A Struggling Education System
One of the greatest challenges contributing towards the nursing shortage is the lack of enrollment in nursing programs, resulting in an ability to meet the projected demand for nursing services. While a lack of enrollment is certainly a main factor to the lack of new nurses, it’s not the sole contributor. The AACN reported that U.S. nursing schools rejected over 80,000 qualified applicants due to budget constraints and insufficient resources. As mentioned, experienced nurses are essential to bringing our next generation of nurses up to speed. The knowledge that they have gained for the field is incomparable and essential to ensuring a successful transition to the next generation of nurses.
Greater Demand for Healthcare Services
Along with an aging population comes a greater demand for healthcare services both in hospitals and specialized areas. Also, with advancements in medicine and technology, the American population is living longer resulting in a greater need for medical attention later into their lives. With this need for care comes the need for nurses to provide that care. With inadequate numbers of nurses, healthcare practices can anticipate feeling the strain of this shortage resulting in the inability to meet the needs of an increased number of patients. This can be felt not only in a hospital setting but others as well such as geriatric care specialties.
Solutions to the Nursing Shortage
Creative solutions to the nursing shortage are certainly needed to intrigue those interested in a nursing career as well as motivating current/new nurses. In addition to develop interest in the nursing career, healthcare providers also need to consider creative ways to meet current demands. One partial solution to the impending crisis could be to increase the number of internationally educated nurses we allow into the country. America has a long history of welcoming nurses from Canada, Mexico, and many other countries from all over the world.

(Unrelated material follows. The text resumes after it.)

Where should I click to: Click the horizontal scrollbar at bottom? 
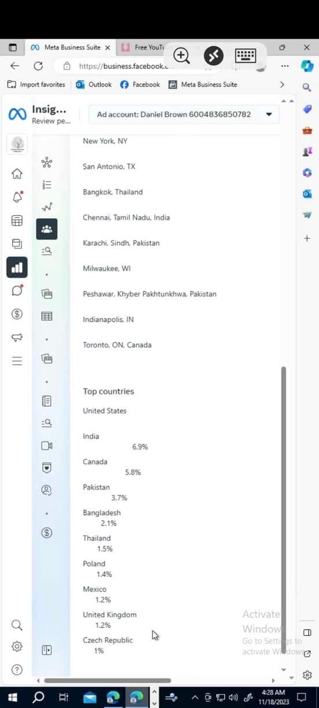[x=107, y=681]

Internationally educated nurses are not only required to apply for visas, but to take the NCLEX examination, which determines if they are prepared for entry level nursing in the US. To begin understanding how many new foreign nurses start work in the country each year, we analyzed examination statistics from the National Council of State Boards of Nursing which gives us a picture of how many foreign educated nurses are applying to work here, and how many are successful in their application.
Collaborative efforts between healthcare organizations, government, nursing associations and nursing schools to provide financial aid options to students in order to expand enrollment, would also contribute towards an overall solution. Providing an affordable solution to students interested in the nursing field would certainly serve as a way to grow interest in enrollment. In addition to providing accessible education to students, educators are also facing the need for fair salaries. Satisfying these needs would certainly have the ability to positively impact the future of the nursing field.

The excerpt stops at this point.